:: Problem statement ::
Using the listing below, set down each line from the line containing "This screenshot has height=713, width=1568." through the line containing "Open the 71% zoom level dropdown", both ends included, exactly and with nothing added.

Segment Start: Material supplied

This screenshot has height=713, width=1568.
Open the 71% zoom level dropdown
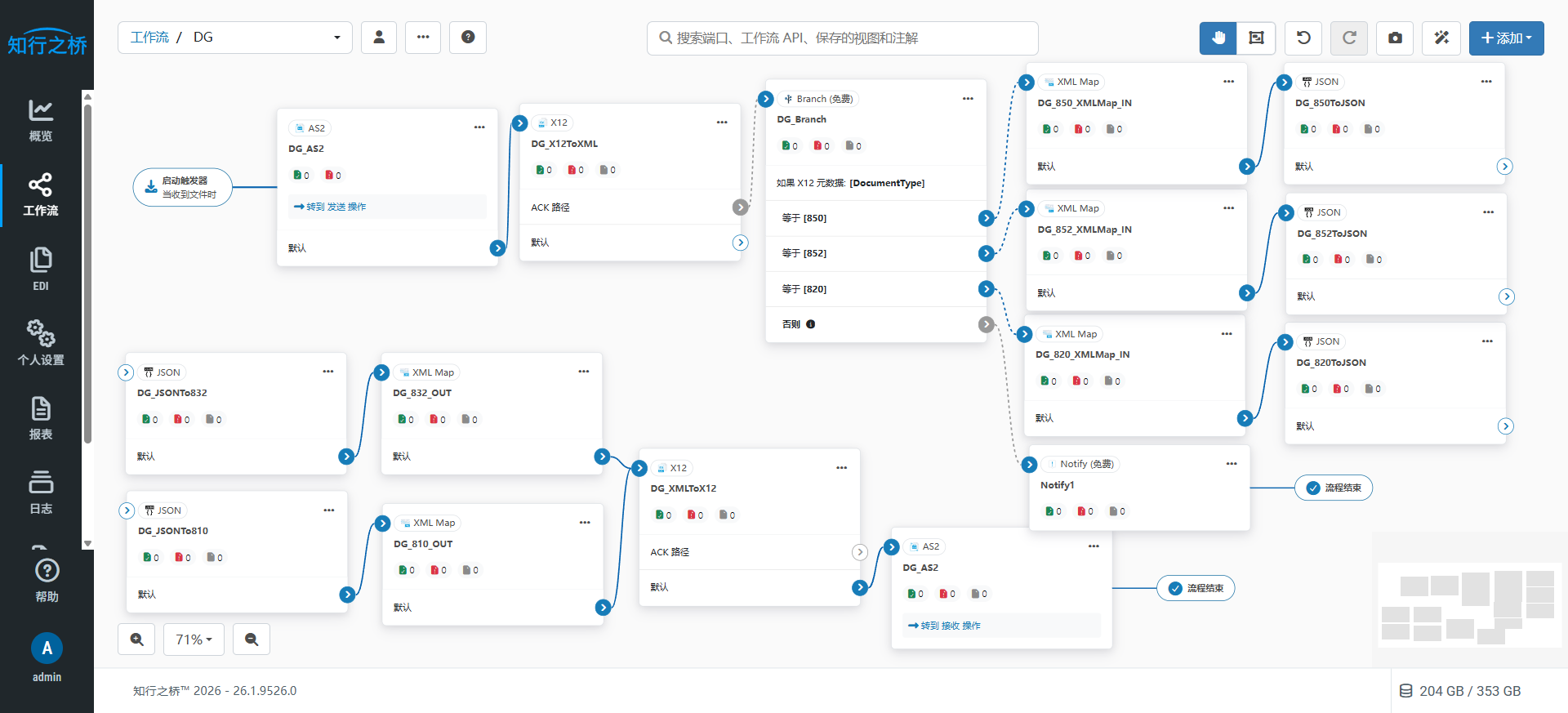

Segment End: Material supplied
Segment Start: Material supplied

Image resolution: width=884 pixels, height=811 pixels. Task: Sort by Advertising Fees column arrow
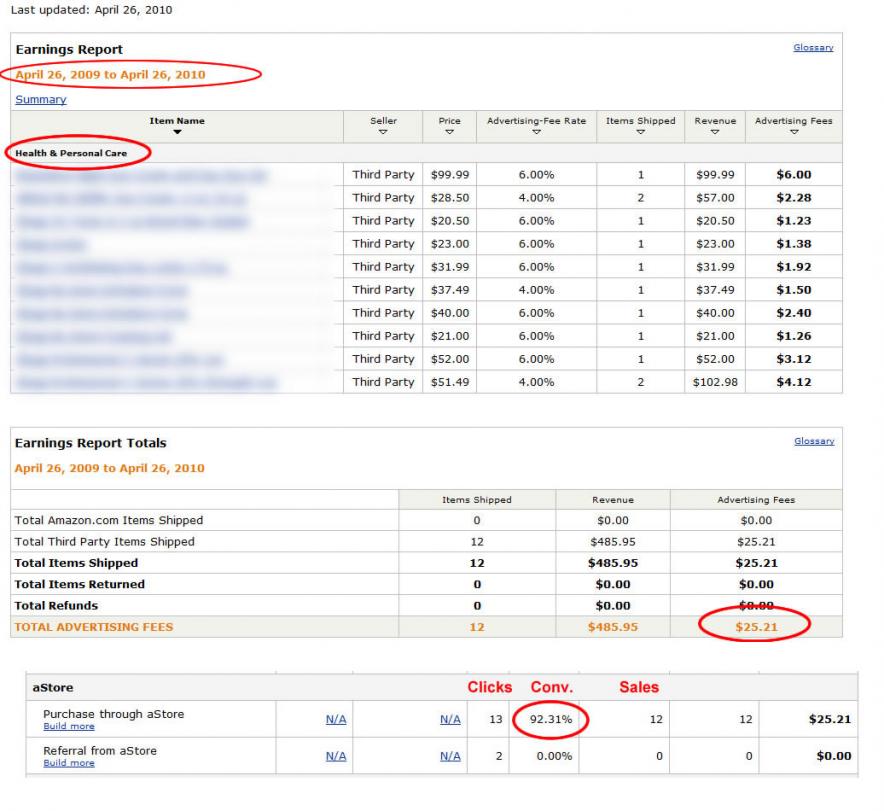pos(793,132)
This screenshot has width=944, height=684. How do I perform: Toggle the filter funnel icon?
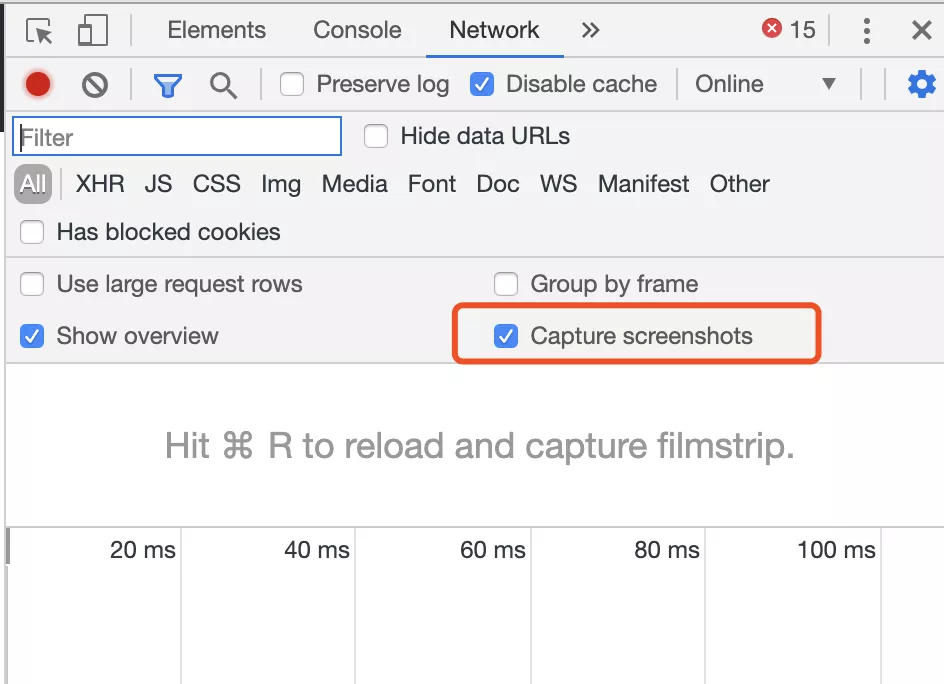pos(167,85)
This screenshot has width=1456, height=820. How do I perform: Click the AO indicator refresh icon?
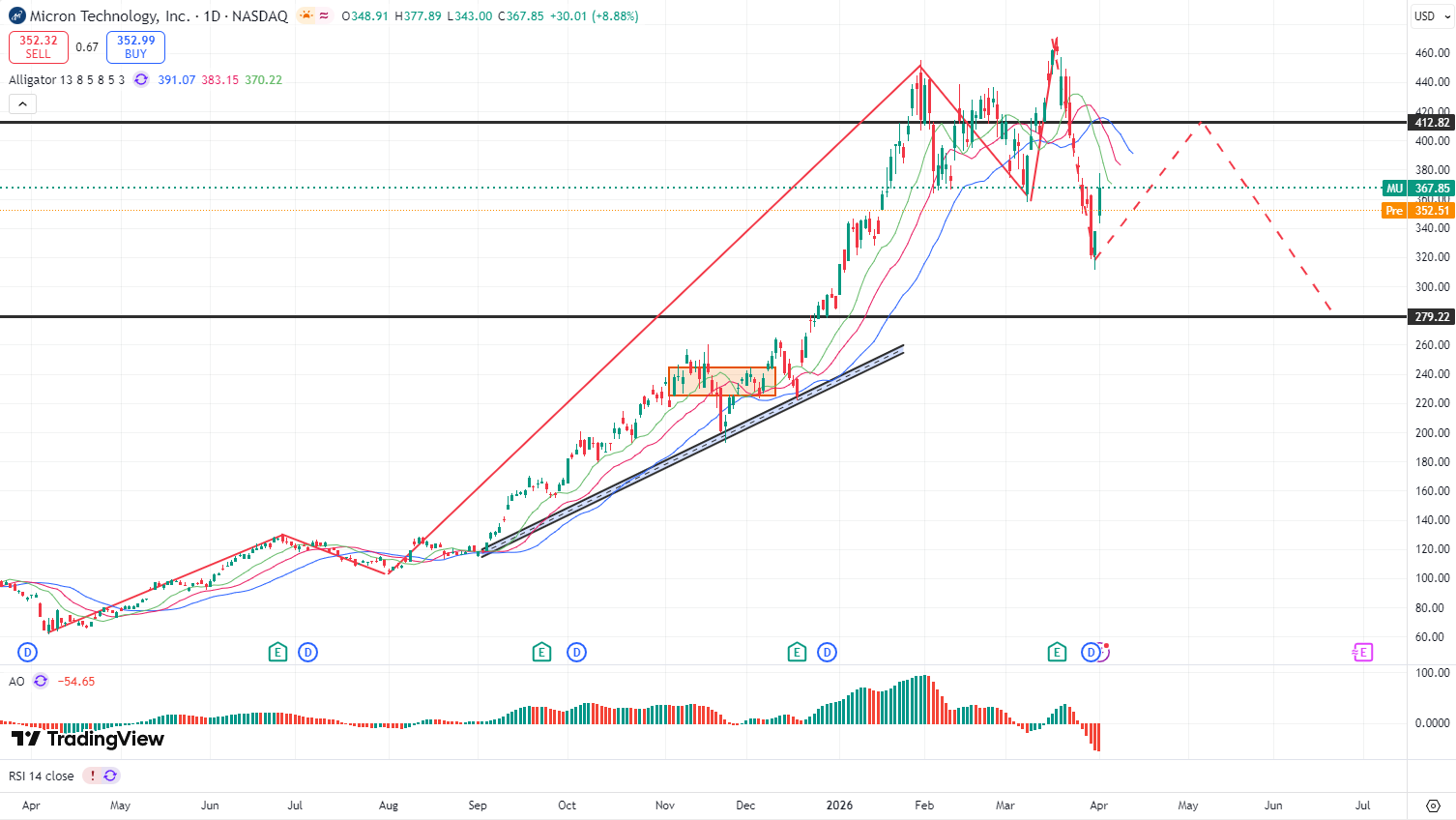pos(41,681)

Segment End: Material supplied

:: Solution to this task ::
This screenshot has height=713, width=1568.
Open the 71% zoom level dropdown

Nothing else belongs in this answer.